From this it follows that the  first solution  is correct:

$${\rm erfc} (x)= 2 \cdot {\rm Q} (\sqrt{2} \cdot x) \hspace{0.05cm}.$$

(2)  Independently of the symbol probabilities,  with the decision threshold  $E = 0$,  we obtain:

$$p_{\rm B} = {\rm Q} \left( {s_0}/{\sigma_d}\right)= {\rm Q} (2) \hspace{0.1cm}\underline {= 2.27 \, \% }\hspace{0.05cm}.$$

(3)  Now the general equation for the bit error probability,  where  $d_{\rm N}$  denotes the noise component of  $d(t)$,  is:

$$p_{\rm B} \ = \ p_{\rm L} \cdot {\rm Pr}( d_{\rm N}> E + s_0)+ p_{\rm H} \cdot {\rm Pr}( d_{\rm N}< E - s_0) \ = \ p_{\rm L} \cdot {\rm Q} \left( \frac{s_0 + E}{\sigma_d}\right)+ p_{\rm H} \cdot {\rm Q} \left( \frac{s_0 - E}{\sigma_d}\right)\hspace{0.05cm}.$$
• Here,  the PDF symmetry is taken into account.  With  $p_{\rm L} = 0.88$   ⇒   $p_{\rm H} = 0.12$  and  $E = 0.1 \hspace{0.05cm} \rm V$  one obtains:
$$p_{\rm B} \hspace{-0.05cm}=\hspace{-0.05cm} 0.88 \hspace{-0.03cm}\cdot \hspace{-0.03cm}{\rm Q} \left( \frac{1\, {\rm V} + 0.1\, {\rm V}}{0.5\, {\rm V}}\right)\hspace{-0.05cm}+\hspace{-0.05cm} 0.12 \hspace{-0.03cm}\cdot \hspace{-0.03cm}{\rm Q} \left( \frac{1\, {\rm V} - 0.1\, {\rm V}}{0.5\, {\rm V}}\right) \hspace{-0.05cm}=\hspace{-0.05cm} 0.88 \hspace{-0.03cm}\cdot \hspace{-0.03cm} {\rm Q}(2.2) \hspace{-0.05cm}+\hspace{-0.05cm} 0.12 \cdot {\rm Q}(1.8) \hspace{-0.05cm}= \hspace{-0.05cm}0.88 \hspace{-0.03cm}\cdot \hspace{-0.03cm} 1.39\,\% \hspace{-0.05cm}+\hspace{-0.05cm} 0.12 \hspace{-0.03cm}\cdot \hspace{-0.03cm} 3.59\,\%\ \hspace{0.1cm}\underline { = 1.65\,\% } \hspace{0.05cm}.$$
• Threshold shifting to the right by  $E = s_{0}/10$  results in an improvement from  $p_{\rm B} = 2.27 \ \%$  to  $p_{\rm B} = 1.65 \ \%$.

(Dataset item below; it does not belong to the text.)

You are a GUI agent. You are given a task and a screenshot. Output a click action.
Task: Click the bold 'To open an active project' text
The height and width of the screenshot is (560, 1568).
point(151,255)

(4)  This optimization task is solved by setting the derivative to zero,  taking into account the note on the information section:

$$\frac{{\rm d\hspace{0.05cm}} p_{\rm B}(E)} {{\rm d}\hspace{0.05cm}E} = - \frac{\rm p_{\rm L}}{\sqrt{\rm 2\pi}\cdot {\sigma_d}} \cdot {\rm exp}\left(- \frac{(s_0 + E)^2}{{\rm 2}\cdot {\sigma_d}^2}\right)+\frac{\rm p_{\rm H}}{\sqrt{\rm 2\pi}\cdot {\sigma_d}} \cdot {\rm exp}\left(- \frac{(s_0 - E)^2}{{\rm 2}\cdot {\sigma_d}^2}\right) = 0$$
$$\Rightarrow \hspace{0.3cm} \frac{p_{\rm L}} {p_{\rm H}} = - \frac{ {\rm exp} \left(-\frac{(s_0 - E)^2}{{\rm 2}\cdot {\sigma_d}^2}\right)}{{\rm exp} \left(-\frac{(s_0 + E)^2}{{\rm 2}\cdot {\sigma_d}^2}\right)} = {\rm exp} \left( \frac{2 \cdot E \cdot s_0 }{ {\sigma_d}^2}\right)\hspace{0.05cm}.$$
• Thus,  we obtain for the optimal threshold value in general:
$$E_{\rm opt} = \frac{\sigma_d^2} {2 \cdot s_0} \cdot {\rm ln}\hspace{0.05cm}\frac{p_{\rm L}} {p_{\rm H}} \hspace{0.05cm}.$$
• With $σ_{d} = 0.5 \ \rm V$,  $s_{\rm 0} = 1 \ \rm V$, $p_{\rm L} = 0.88$  and  $p_{\rm H} = 0.12$,  the following optimum is obtained:
$$E_{\rm opt} = \frac{(0.5\, {\rm V})^2} {2 \cdot 1\, {\rm V}} \cdot {\rm ln}\hspace{0.05cm}\frac{0.88} {0.12} \hspace{0.1cm}\underline { \approx 0.25\, {\rm V}}\hspace{0.05cm}.$$

(5)  The minimum error probability for the optimal threshold  $E_{\rm opt} = 0.25 \hspace{0.05cm} \rm V$  is thus:

$$p_{\rm B, \hspace{0.05cm}min} = 0.88 \cdot {\rm Q}(2.5) + 0.12 \cdot {\rm Q}(1.5) = 0.88 \cdot 0.62\,\% + 0.12 \cdot 6.68\,\%\ \hspace{0.1cm}\underline {= 1.35\,\% }\hspace{0.05cm}.$$
• Compared to  $E = 0$,  the error probability is now about  $40 \%$  smaller.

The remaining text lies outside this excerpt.